**DATASET EXCERPTS:**
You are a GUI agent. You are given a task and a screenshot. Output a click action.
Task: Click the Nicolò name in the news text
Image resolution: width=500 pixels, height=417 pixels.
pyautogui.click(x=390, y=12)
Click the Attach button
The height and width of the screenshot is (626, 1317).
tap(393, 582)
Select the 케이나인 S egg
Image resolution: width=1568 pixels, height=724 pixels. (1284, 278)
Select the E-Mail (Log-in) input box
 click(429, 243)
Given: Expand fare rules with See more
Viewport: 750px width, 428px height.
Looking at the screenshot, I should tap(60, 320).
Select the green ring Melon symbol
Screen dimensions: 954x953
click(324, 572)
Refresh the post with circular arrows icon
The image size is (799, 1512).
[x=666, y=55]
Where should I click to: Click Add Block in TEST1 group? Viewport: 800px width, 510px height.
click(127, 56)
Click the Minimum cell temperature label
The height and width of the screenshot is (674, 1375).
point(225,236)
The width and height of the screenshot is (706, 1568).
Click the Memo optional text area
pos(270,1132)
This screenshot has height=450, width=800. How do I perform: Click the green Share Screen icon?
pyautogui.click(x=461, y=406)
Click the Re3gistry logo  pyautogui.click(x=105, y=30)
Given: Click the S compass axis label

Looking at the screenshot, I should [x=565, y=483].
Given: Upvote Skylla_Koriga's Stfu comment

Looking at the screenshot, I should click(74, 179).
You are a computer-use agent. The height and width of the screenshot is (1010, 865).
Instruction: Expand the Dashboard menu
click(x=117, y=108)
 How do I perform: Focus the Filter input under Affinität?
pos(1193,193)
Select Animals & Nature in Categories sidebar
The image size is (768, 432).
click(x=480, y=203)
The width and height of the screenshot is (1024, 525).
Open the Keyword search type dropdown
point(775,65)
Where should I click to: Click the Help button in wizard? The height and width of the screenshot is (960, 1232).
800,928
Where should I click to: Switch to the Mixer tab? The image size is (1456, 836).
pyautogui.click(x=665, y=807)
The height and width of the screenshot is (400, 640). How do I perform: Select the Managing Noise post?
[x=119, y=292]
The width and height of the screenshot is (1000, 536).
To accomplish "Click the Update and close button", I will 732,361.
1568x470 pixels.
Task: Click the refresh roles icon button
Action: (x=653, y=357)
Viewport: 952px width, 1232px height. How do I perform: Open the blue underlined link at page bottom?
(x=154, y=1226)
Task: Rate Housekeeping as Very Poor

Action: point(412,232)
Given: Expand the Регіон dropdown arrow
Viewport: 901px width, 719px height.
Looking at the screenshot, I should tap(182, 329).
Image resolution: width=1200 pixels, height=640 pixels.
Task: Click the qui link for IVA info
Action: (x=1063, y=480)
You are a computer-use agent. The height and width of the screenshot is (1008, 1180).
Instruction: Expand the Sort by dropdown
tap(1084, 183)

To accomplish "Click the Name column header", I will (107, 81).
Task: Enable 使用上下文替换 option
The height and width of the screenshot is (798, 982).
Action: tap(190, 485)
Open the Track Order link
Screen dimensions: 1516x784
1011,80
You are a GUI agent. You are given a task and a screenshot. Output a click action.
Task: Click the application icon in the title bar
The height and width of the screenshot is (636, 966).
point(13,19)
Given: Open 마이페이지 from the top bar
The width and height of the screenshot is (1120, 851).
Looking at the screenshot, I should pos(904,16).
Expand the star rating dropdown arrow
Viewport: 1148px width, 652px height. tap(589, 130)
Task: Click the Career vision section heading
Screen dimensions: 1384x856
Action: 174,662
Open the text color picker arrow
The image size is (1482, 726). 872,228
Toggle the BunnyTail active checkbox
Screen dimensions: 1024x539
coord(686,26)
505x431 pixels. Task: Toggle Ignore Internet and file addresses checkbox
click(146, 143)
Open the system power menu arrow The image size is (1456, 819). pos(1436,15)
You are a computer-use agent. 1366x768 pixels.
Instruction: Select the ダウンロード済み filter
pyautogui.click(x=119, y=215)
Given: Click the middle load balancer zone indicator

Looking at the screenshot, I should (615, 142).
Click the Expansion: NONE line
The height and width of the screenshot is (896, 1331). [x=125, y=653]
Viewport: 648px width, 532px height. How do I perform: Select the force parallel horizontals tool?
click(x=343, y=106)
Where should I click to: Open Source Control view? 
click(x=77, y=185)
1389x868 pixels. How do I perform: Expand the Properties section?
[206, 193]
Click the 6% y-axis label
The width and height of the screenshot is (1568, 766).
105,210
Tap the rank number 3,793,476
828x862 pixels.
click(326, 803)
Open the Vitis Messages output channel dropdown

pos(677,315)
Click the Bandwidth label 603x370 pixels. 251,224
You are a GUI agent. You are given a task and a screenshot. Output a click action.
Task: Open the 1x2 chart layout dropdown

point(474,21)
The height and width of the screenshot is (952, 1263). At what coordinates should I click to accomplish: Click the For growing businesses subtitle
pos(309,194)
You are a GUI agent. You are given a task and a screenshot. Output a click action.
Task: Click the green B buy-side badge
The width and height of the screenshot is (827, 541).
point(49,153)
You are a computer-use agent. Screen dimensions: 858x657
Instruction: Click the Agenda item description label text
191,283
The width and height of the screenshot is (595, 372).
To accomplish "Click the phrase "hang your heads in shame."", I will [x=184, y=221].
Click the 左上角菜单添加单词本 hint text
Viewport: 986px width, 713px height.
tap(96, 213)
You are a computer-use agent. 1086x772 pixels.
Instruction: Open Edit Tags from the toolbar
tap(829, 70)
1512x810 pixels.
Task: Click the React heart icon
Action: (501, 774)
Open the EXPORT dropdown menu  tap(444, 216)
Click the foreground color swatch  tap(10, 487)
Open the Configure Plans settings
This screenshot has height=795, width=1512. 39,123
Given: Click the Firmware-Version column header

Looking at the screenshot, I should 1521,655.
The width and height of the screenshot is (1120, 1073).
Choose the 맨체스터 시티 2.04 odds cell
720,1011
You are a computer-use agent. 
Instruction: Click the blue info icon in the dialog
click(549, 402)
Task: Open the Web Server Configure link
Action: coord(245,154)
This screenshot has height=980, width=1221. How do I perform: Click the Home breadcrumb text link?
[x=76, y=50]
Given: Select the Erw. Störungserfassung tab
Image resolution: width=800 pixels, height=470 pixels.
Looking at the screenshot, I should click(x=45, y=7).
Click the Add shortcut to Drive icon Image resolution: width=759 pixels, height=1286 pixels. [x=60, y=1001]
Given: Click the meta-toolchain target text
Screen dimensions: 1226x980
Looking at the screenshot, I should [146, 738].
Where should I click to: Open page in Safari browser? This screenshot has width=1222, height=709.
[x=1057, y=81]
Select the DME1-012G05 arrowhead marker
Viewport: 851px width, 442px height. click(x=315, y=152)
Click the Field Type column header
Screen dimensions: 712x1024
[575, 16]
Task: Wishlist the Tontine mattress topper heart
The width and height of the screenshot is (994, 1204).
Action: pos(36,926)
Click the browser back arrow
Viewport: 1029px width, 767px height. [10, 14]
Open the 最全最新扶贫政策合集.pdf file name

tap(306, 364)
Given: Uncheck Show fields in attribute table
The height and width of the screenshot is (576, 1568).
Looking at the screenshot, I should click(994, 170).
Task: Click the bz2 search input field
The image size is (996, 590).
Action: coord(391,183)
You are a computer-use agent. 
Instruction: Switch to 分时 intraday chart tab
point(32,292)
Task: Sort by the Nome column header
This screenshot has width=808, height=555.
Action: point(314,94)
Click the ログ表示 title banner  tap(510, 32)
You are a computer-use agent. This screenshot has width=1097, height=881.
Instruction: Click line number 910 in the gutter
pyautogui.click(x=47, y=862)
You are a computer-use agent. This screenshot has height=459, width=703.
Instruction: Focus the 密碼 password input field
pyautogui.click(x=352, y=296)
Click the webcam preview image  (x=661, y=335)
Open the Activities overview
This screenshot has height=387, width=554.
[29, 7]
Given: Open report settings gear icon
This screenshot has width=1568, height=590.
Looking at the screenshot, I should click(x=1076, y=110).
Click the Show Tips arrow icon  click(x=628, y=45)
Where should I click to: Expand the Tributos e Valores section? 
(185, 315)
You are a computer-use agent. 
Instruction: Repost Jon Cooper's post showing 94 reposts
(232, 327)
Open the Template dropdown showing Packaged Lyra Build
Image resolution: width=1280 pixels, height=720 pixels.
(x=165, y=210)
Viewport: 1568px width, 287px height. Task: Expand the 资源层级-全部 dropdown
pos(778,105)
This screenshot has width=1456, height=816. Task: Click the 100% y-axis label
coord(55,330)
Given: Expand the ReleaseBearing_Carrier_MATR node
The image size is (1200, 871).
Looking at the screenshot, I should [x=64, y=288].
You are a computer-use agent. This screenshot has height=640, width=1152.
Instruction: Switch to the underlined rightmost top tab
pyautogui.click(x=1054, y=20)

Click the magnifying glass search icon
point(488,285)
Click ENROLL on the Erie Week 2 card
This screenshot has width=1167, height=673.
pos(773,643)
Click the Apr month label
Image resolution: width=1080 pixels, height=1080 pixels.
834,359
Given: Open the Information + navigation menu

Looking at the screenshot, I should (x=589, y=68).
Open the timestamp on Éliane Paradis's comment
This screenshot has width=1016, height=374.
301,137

**YOUR ASSIGNMENT:** From the records above, reproduce exactly the lines from the one with "Click the foreground" to the one with "Task: Wishlist the", both included, and no others.

**RESPONSE BELOW:**
Click the foreground color swatch  tap(10, 487)
Open the Configure Plans settings
This screenshot has height=795, width=1512. 39,123
Given: Click the Firmware-Version column header

Looking at the screenshot, I should 1521,655.
The width and height of the screenshot is (1120, 1073).
Choose the 맨체스터 시티 2.04 odds cell
720,1011
You are a computer-use agent. 
Instruction: Click the blue info icon in the dialog
click(549, 402)
Task: Open the Web Server Configure link
Action: coord(245,154)
This screenshot has height=980, width=1221. How do I perform: Click the Home breadcrumb text link?
[x=76, y=50]
Given: Select the Erw. Störungserfassung tab
Image resolution: width=800 pixels, height=470 pixels.
Looking at the screenshot, I should click(x=45, y=7).
Click the Add shortcut to Drive icon Image resolution: width=759 pixels, height=1286 pixels. [x=60, y=1001]
Given: Click the meta-toolchain target text
Screen dimensions: 1226x980
Looking at the screenshot, I should [146, 738].
Where should I click to: Open page in Safari browser? This screenshot has width=1222, height=709.
[x=1057, y=81]
Select the DME1-012G05 arrowhead marker
Viewport: 851px width, 442px height. click(x=315, y=152)
Click the Field Type column header
Screen dimensions: 712x1024
[575, 16]
Task: Wishlist the Tontine mattress topper heart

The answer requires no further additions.